Yoshida H, Soh H, Sando K, Wasa M, Takagi Y, Okada A.
Dietary fortification of n-9 polyunsaturated fatty acids (PUFA) or 5,8,11-eicosatrienoic acid (ETrA) as well as n-3 PUFA might contribute to the suppression of leukotriene B4 (LTB4) synthesis and thereby reduce inflammatory bowel lesions. As a result, the effect of an ETrA-enriched diet on experimental bowel lesions was examined in this study.
In Expt. 1, rats were freely fed either an ETrA-enriched or a standard diet. After 7 days of feeding, acute bowel lesions were induced by the subcutaneous injection of 10 mg/kg indomethacin. In Expt. 2, chronic bowel lesions were made by performing subcutaneous injections of 7.5 mg/kg indomethacin twice.
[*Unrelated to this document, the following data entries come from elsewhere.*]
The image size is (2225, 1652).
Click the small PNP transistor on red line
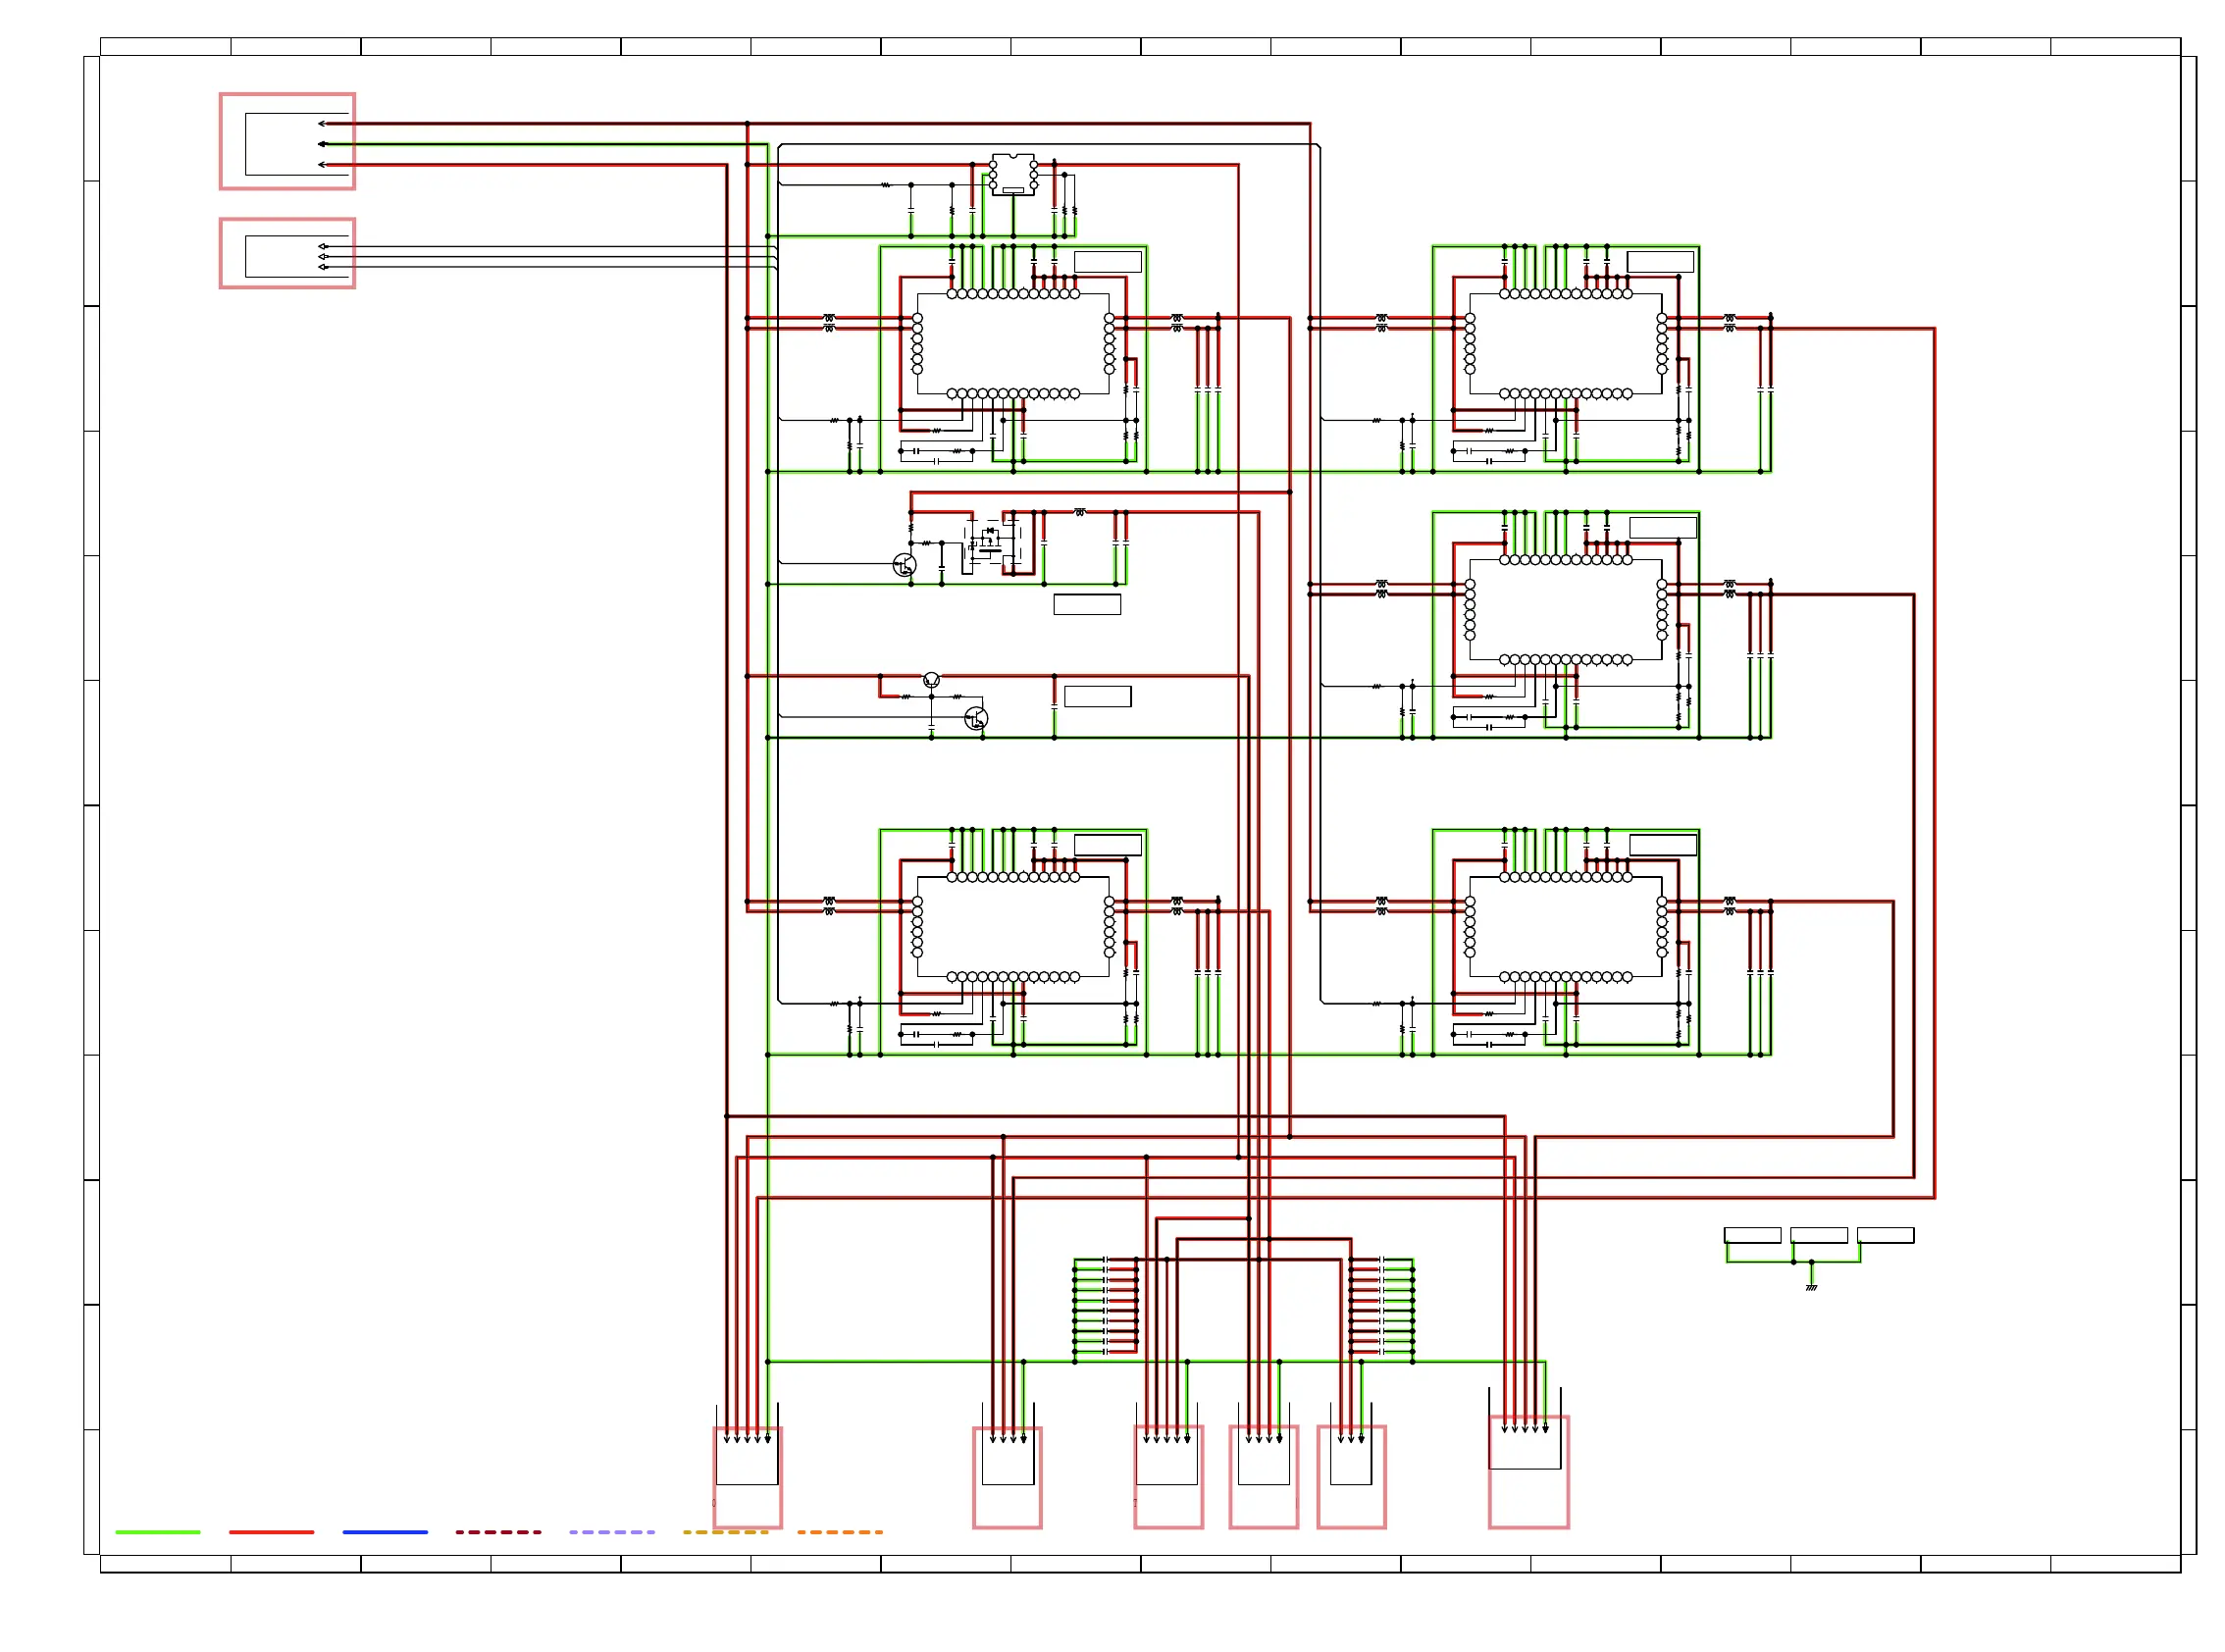point(931,680)
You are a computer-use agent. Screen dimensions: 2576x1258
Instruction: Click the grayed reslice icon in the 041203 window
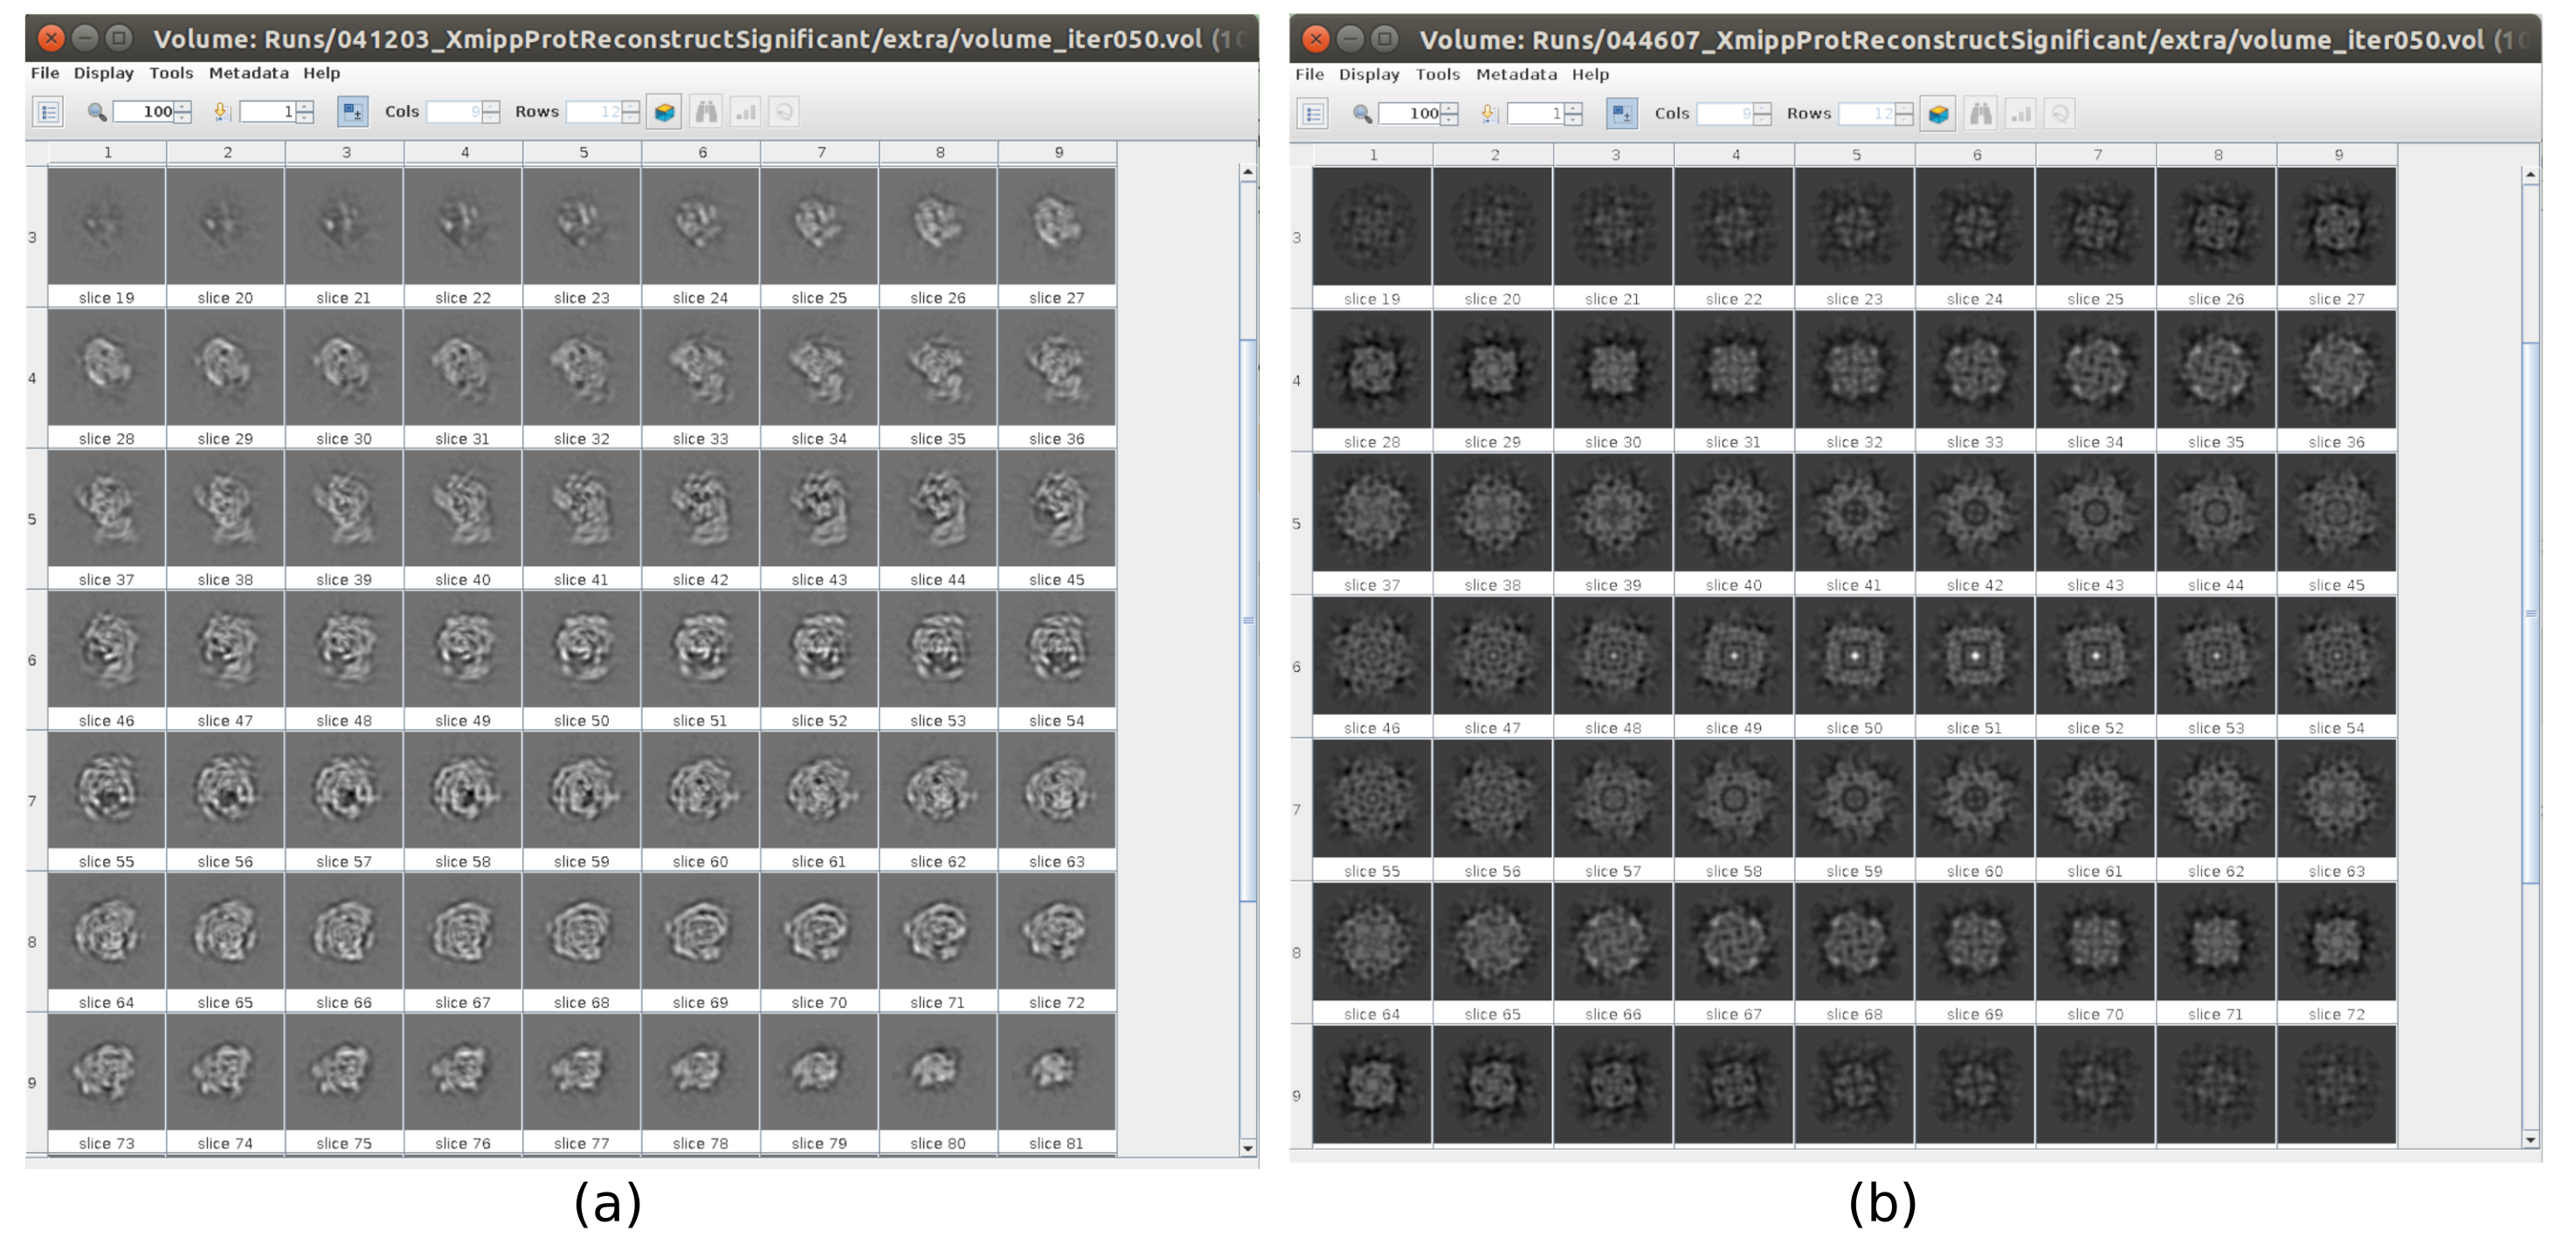(x=785, y=112)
After the first injection, the rats were freely fed either an ETrA-enriched or a standard diet for 7 days.
In both experiments, the rats fed an ETrA-enriched diet showed increased levels of ETrA in the plasma and intestinal mucosa, and a decreased inflammation score. However, there was no significant decrease in plasma and intestinal mucosal LTB4 in the ETrA-enriched diet-fed rats.
These results suggest that the dietary supplementation of ETrA may have both prophylactic and therapeutic effects on experimentally produced bowel lesions. Further investigations are necessary to clarify the effects of ETrA on bowel lesions and its mechanisms.